Soon after first being elected, as an assistant government whip, the former front-line social worker helped advise the prime minister when he had to make harrowing phone calls to parents of Canadian Forces personnel who had been killed in action.

“I certainly provided some information about some approaches,” she said. “If you have to speak to a family member it is really, really tough.”

As a health minister Petitpas Taylor ushered in the law legalizing cannabis, which she said has, three years later, turned out to be "a non-issue." 

But she said there is still work to do to clamp down on black-market sales of cannabis, and "shutting down establishments" that are not legal.

"Legalization has taken a slice out of the black market but we knew it wasn't going to be done overnight and there is still some work that needs to be done there. We are going in the right direction," she said. 

The former health minister said she supported more research to see if moves in British Columbia to help people addicted to drugs, including giving access to clean sources of drugs and medication, were effective.

“We have to keep in mind that when it comes to substance use we have to treat people where they are at," she said. "And a part of that regime means that ensuring that safe supplies are made available for some."

B.C. is seeking federal support for its proposal to decriminalize the personal possession of small amounts of illegal drugs.
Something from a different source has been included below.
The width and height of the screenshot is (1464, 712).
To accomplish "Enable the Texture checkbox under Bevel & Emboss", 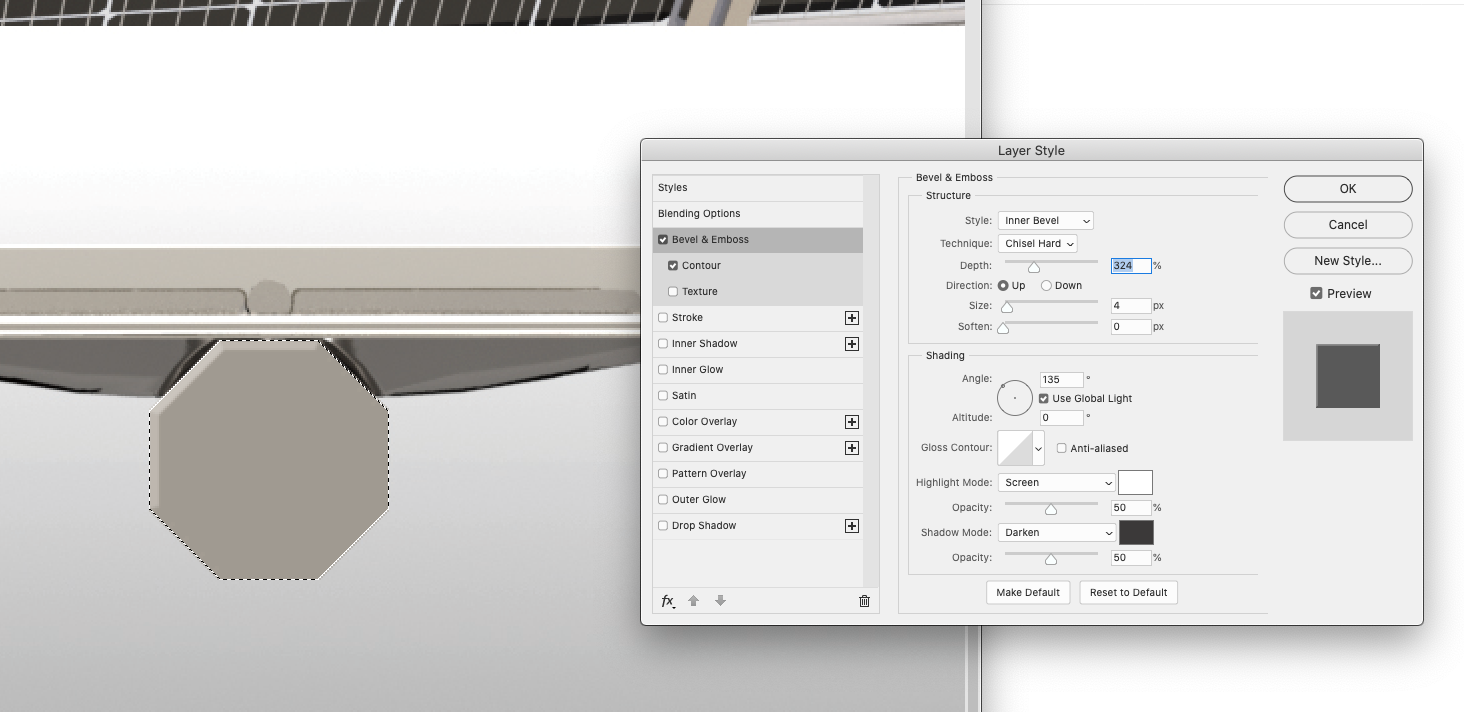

The province is allocating over $20 million to health authorities to provide safe supplies of drugs to some addicts, to help prevent overdoses. 

"In Vancouver … they have supervised consumption sites and they also have medication therapy. We have seen some successes in that area so more studies need to be done with respect to that," she said. 

She welcomed the prime minister's creation of a ministerial role tackling the addiction crisis, alongside mental health, held by Carolyn Bennett. 

Petitpas Taylor said she was prepared to work with MPs from other parties to get things done. She said she was “not the most partisan minister or individual” but was prepared to “take the gloves off” if she needed to. 

“I try to keep myself really grounded,” she said. "I am the youngest of a family of 10 kids. If I don’t keep myself grounded, my brothers and sisters will make sure that I am grounded.”